Der renommierte Historiker und Publizist Karl Schlögel ist am Sonntag zum Abschluss der Frankfurter Buchmesse in der Paulskirche mit dem Friedenspreis des Deutschen Buchhandelsgeehrt worden. In einer zutiefst bewegenden Rede würdigte der 77-Jährige die Widerstandskraft und den Mut der Ukrainerinnen und Ukrainer angesichts des russischen Angriffskrieges.
„Unter unseren Augen werden ukrainische Städte Tag für Tag, Nacht für Nacht bombardiert – und Europa scheint nicht in der Lage oder nicht willens, sie zu schützen“, sagte Schlögel sichtlich betroffen. Dennoch sprach er voller Bewunderung über die Entschlossenheit der Menschen in der Ukraine: „Sie sind Realisten, keine Träumer. Weil sie keine Opfer sein wollen, wehren sie sich. Sie kämpfen für ihre Kinder, ihre Familien, ihren Staat.“ Von der Ukraine zu lernen, so Schlögel, bedeute „furchtlos und standhaft zu sein – und vielleicht auch wieder siegen zu lernen.“ Das Publikum dankte ihm mit minutenlangen stehenden Ovationen.
Ein Leben zwischen Geschichte, Sprache und Verantwortung
Karl Schlögel, 1948 geboren, zählt zu den bedeutendsten deutschen Osteuropa-Experten seiner Generation.
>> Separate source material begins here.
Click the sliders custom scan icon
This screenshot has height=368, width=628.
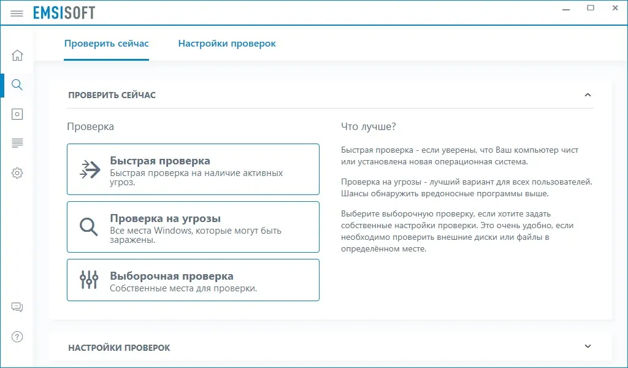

Er studierte Philosophie, Soziologie, Osteuropäische Geschichte und Slawistik an der Freien Universität Berlin und promovierte 1981. Anschließend arbeitete er als Übersetzer, Publizist und Autor – und machte sich durch Beiträge in großen deutschen Zeitungen als präziser Beobachter Osteuropas einen Namen. Bereits früh betonte er, dass Osteuropa ein integraler Bestandteil der europäischen Kultur sei.
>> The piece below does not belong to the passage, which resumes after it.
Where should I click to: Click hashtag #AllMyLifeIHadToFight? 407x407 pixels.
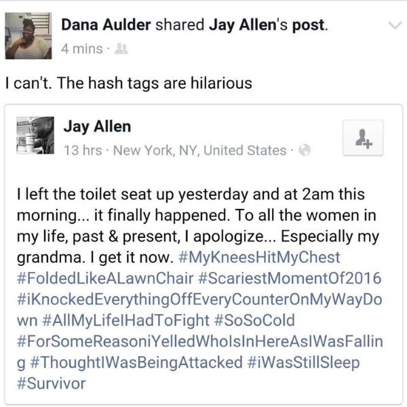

1990 übernahm Schlögel den neu eingerichteten Lehrstuhl für Osteuropäische Geschichte an der Universität Konstanz, später lehrte er an der Europa-Universität Viadrina in Frankfurt (Oder). Dort prägte er die Osteuropaforschung entscheidend – interdisziplinär, kulturhistorisch und immer mit dem Blick für die Wechselwirkungen zwischen Raum, Geschichte und Erinnerung.
„Ein Archäologe der Zeit“
In der Laudatio würdigte die ukrainisch-deutsche Schriftstellerin Katja Petrowskaja den Preisträger als „Stimme der Standhaftigkeit“ in einer Zeit der Verunsicherung. Sie erinnerte an eine Szene kurz nach Beginn des Krieges, als sie Schlögel allein bei einer Solidaritätskundgebung in Berlin sah – in eine ukrainische Flagge gehüllt, still, aber tief bewegt. „Er ringt mit den Worten gegen die Fassungslosigkeit“, sagte Petrowskaja.
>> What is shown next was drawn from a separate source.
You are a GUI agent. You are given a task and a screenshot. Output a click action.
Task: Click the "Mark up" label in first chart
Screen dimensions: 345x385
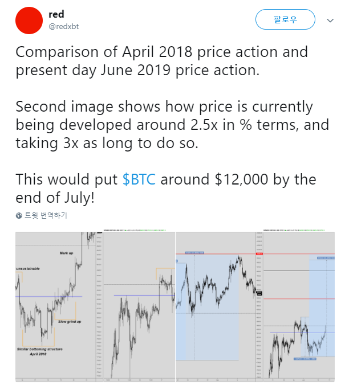(x=66, y=253)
Auch Karin Schmidt-Friderichs, die Vorsteherin des Börsenvereins des Deutschen Buchhandels, lobte Schlögel als „Pendler zwischen den Welten“ und „Archäologen der Zeit“, der die Schichten von Raum und Geschichte freilegt, um die Gegenwart besser zu verstehen. Frankfurt-Oberbürgermeister Mike Josef (SPD) nannte die Freundschaft mit der Ukraine „einen Akt der Haltung“ – eine Haltung, die Schlögel in seinem gesamten Werk verkörpere: „Er antwortet auf die Frage, was wir tun können, mit einem einfachen Wort: Hinschauen.“
Mit seiner klaren Sprache, seinem moralischen Kompass und seinem unermüdlichen Einsatz für ein freies, vereintes Europa steht Karl Schlögel heute wie kaum ein anderer Intellektueller für das, was dieser Preis auszeichnet: Mut zur Wahrheit und Verantwortung vor der Geschichte.